人事・採用担当者の「ちょっと困った...」をスッキリ解決!
ある社員から「上司からパワハラ(パワーハラスメント)を受けている」といった訴えがありました。現在、実態を調査しているのですが、パワハラが明らかになった場合、パワハラを理由にその人物を解雇することはできるのでしょうか。
パワハラを理由に解雇処分とすることは現実として難しいとお考えください。
人事院の指針では、職場内秩序を乱す行為として、
暴行では「停職・減給」、暴言では「減給・戒告」を処分対象としています。
パワーハラスメントは、社員の受け取り方により異なり、上司も業務指導の範囲内と捉えているケースが多く明確な判断基準がありません。また、解雇を有効とするだけの証拠を会社が採取できない場合があります。

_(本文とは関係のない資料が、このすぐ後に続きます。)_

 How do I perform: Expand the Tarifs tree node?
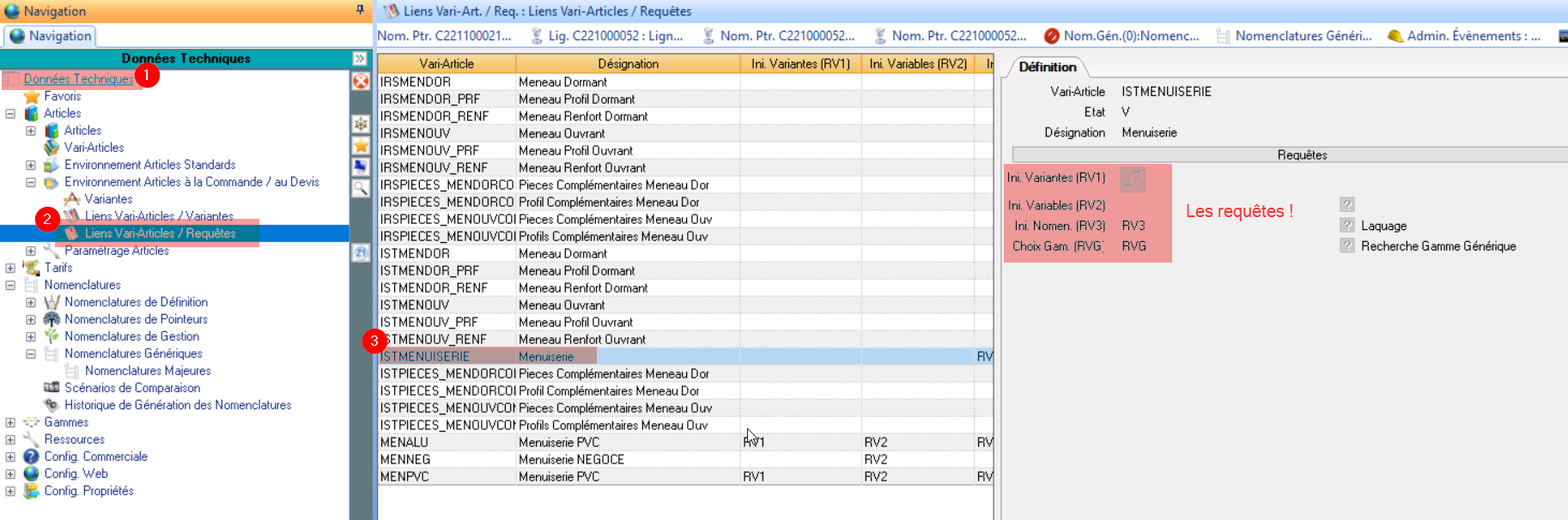tap(10, 268)
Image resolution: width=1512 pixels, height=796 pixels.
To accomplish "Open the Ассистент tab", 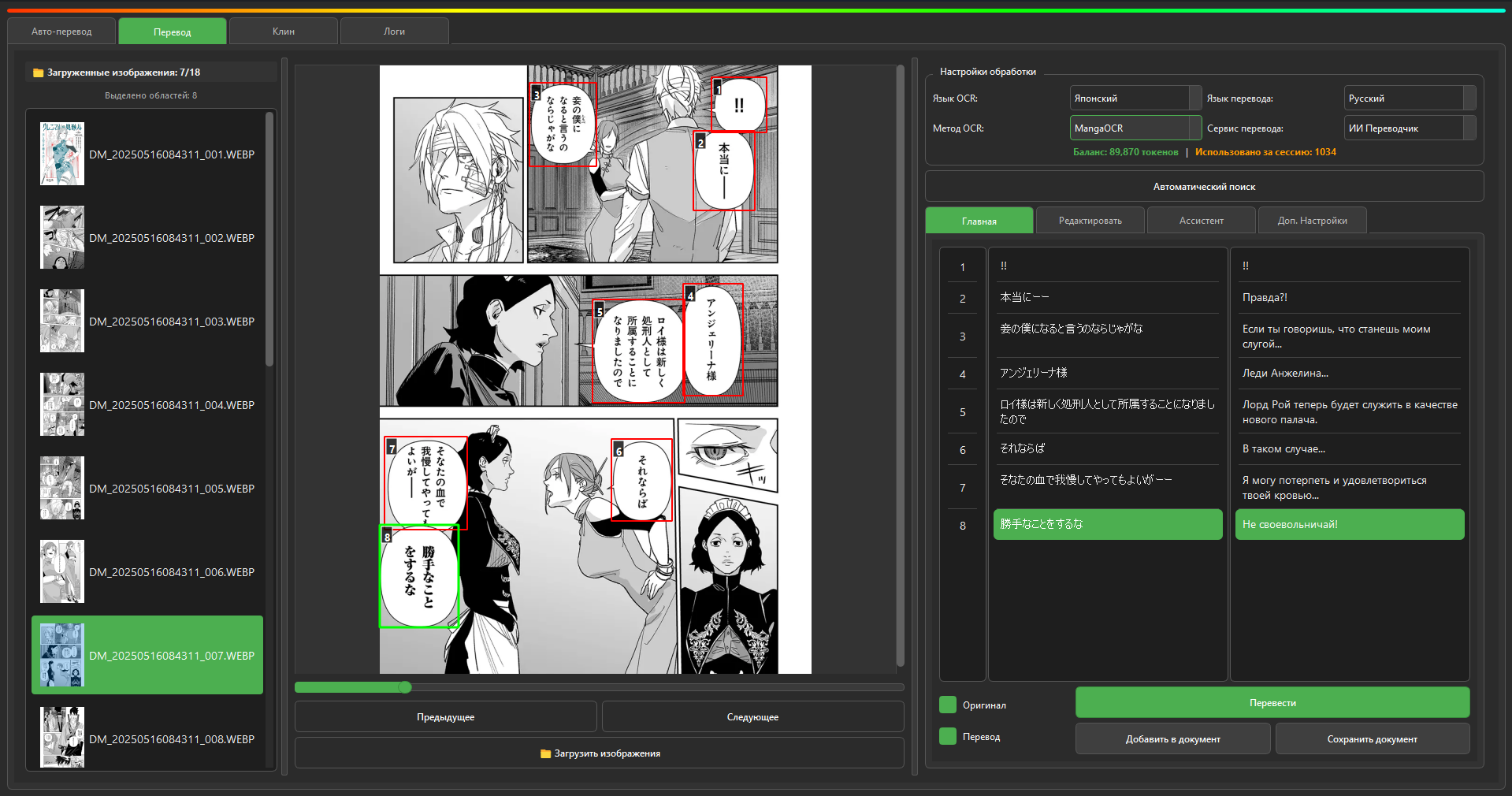I will point(1201,221).
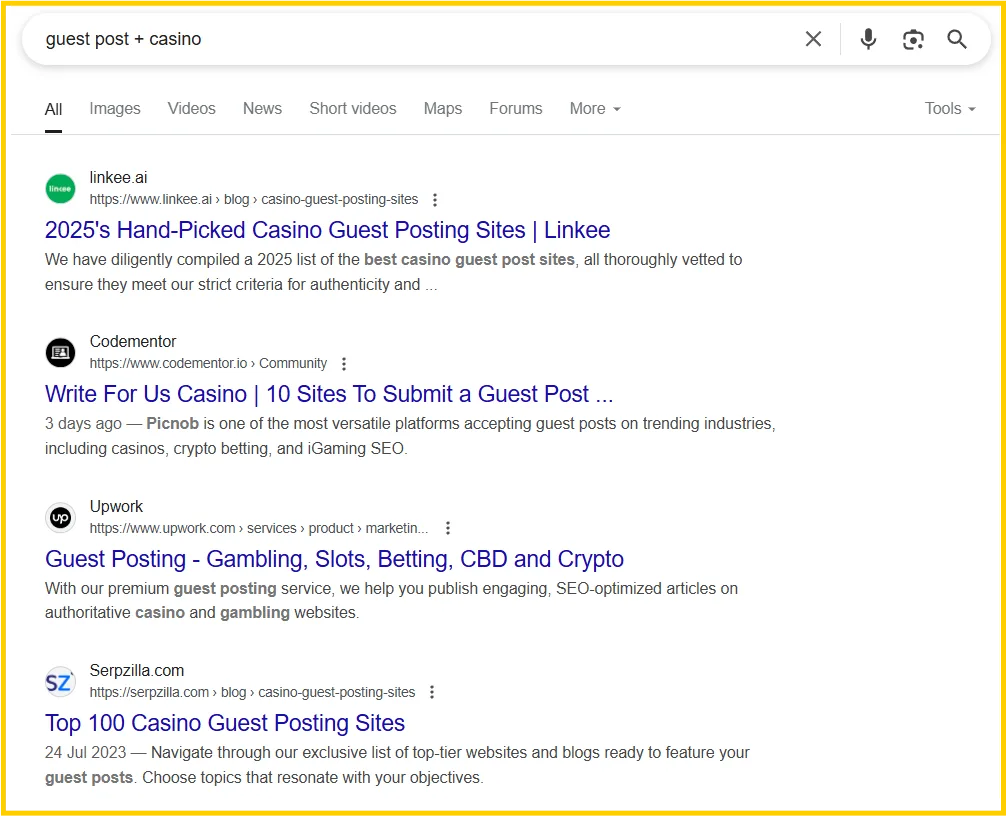Start voice search with microphone icon

(868, 39)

そのため、懲戒処分とは別に、パワハラの事実が認められた場合、その事実を否認している態度や改善の可能性がない点から、服務規律違反や適格性欠如を理由とした普通解雇とするケースがあります。
まずは、当該上司・社員から実態の調査をよく行い、パワーハラスメントの事実が認められた場合であっても直ちに解雇処分とするのではなく、注意指導を行ったうえで改善が見られなければ、退職勧奨とする等の扱いとします。
会社の対応は、同様の事件を再発させないための他の従業員への啓発や警告の意味合いを含みます。過度に強気に対応をすることにより、裁判紛争となることは必ずしも好ましくないため実態に則した対策を講じるべきでしょう。